The authorities have come under fire over the adequacy of warning systems before the floods, and some stricken residents have complained the response to the disaster is too slow.
“I am aware the response is not enough, there are problems and severe shortages... towns buried by mud, desperate people searching for their relatives,” Mr Sanchez said.
Ms Susana Camarero, deputy head of the Valencia region, told journalists on Nov 2 that essential supplies had been delivered “from day one” to all accessible settlements.

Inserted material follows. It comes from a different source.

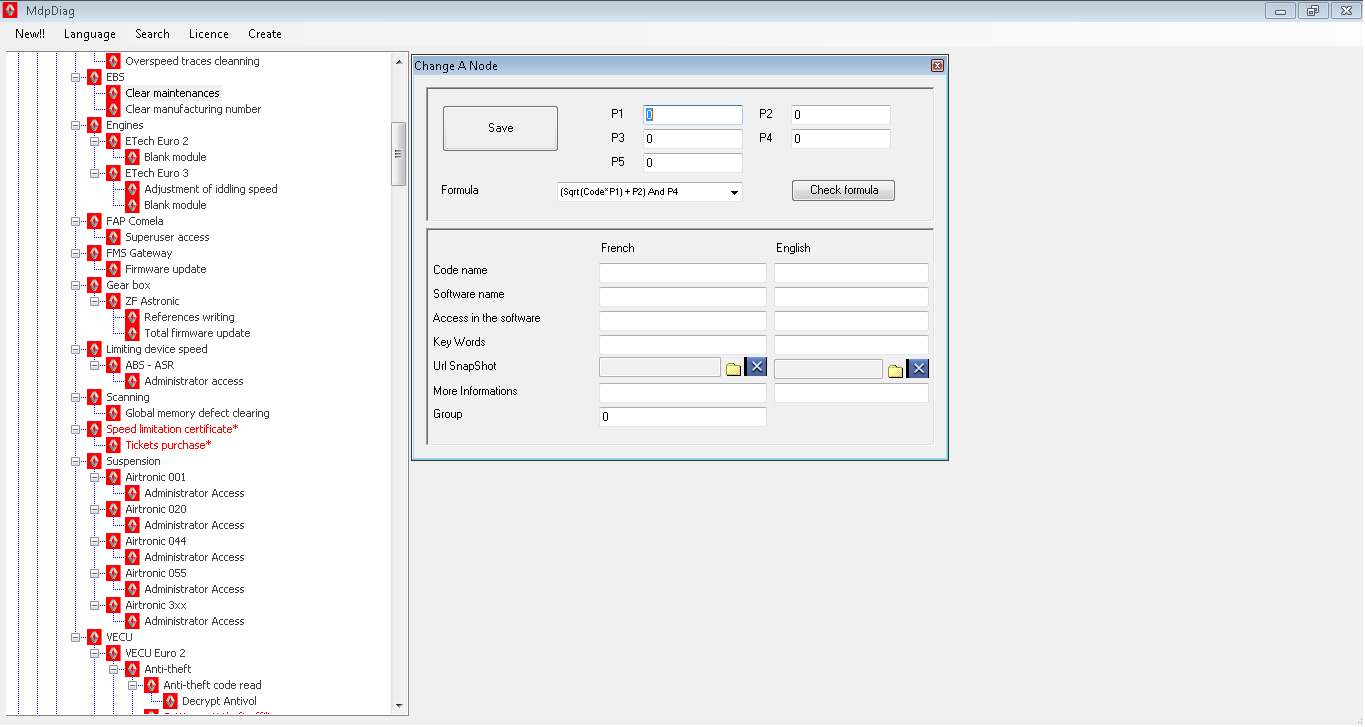Click the tree panel scrollbar down arrow
The width and height of the screenshot is (1365, 727).
[399, 706]
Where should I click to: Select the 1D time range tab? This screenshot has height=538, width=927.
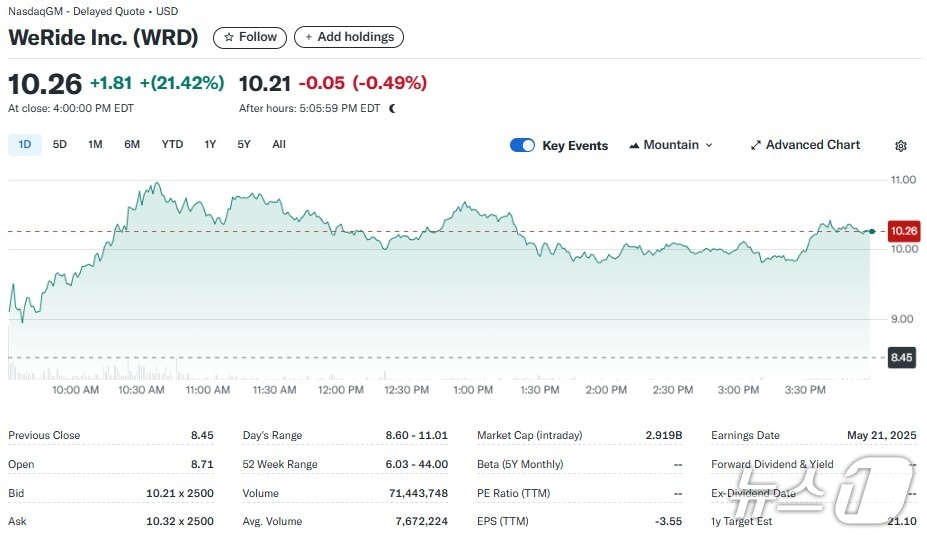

But it was “logical” that affected residents were asking for more, she added.
The authorities in Valencia have restricted access to roads for two days to allow emergency services to carry out search, rescue and logistics operations more effectively.
Officials have said that dozens of people remain unaccounted for, but establishing a precise figure is difficult with telephone and transport networks severely damaged.
Interior Minister Fernando Grande-Marlaska on Nov 1 told Cadena Ser radio station that it was “reasonable” to believe more fatalities would emerge.
It is also hoped that the estimated number of missing people will fall once telephone and internet services are running again.
More than 90 per cent of the households in Valencia had regained power on Nov 1, utility services provider Iberdrola said, though thousands still lacked electricity in cut-off areas that rescuers struggled to reach.
The tragedy is already Europe’s worst flood-related disaster since 1967, when at least 500 people died in Portugal.
The torrential rains of Oct 29 destroyed houses, roads and bridges, killed more than 200 people and left hundreds more unaccounted for. Parts of Valencia received a year’s worth of rain in a few hours.
Some of the most affected areas, such as the town of Paiporta, received little or no rain but were severely impacted by mudslides and water rushing downstream from areas hit by storms.
In some of the worst-hit areas, people have resorted to looting because they have no food or water. Police said on Nov 1 they had arrested 27 people for robbing shops and offices in the Valencia area.
Thousands of ordinary citizens pushing shopping trolleys and carrying cleaning equipment took to the streets on Nov 1 to help with the effort to clean up.
Valencia’s City of Arts and Sciences, which normally plays host to opera performances, was on Nov 2 transformed into the nerve centre for the clean-up operation.
A day earlier, the mass spontaneous arrival of volunteers complicated access for professional emergency workers to some areas, prompting the authorities to devise a plan on how and where to deploy them.
Ms Camarero said some municipalities were “overwhelmed by the amount of solidarity and food” they had received.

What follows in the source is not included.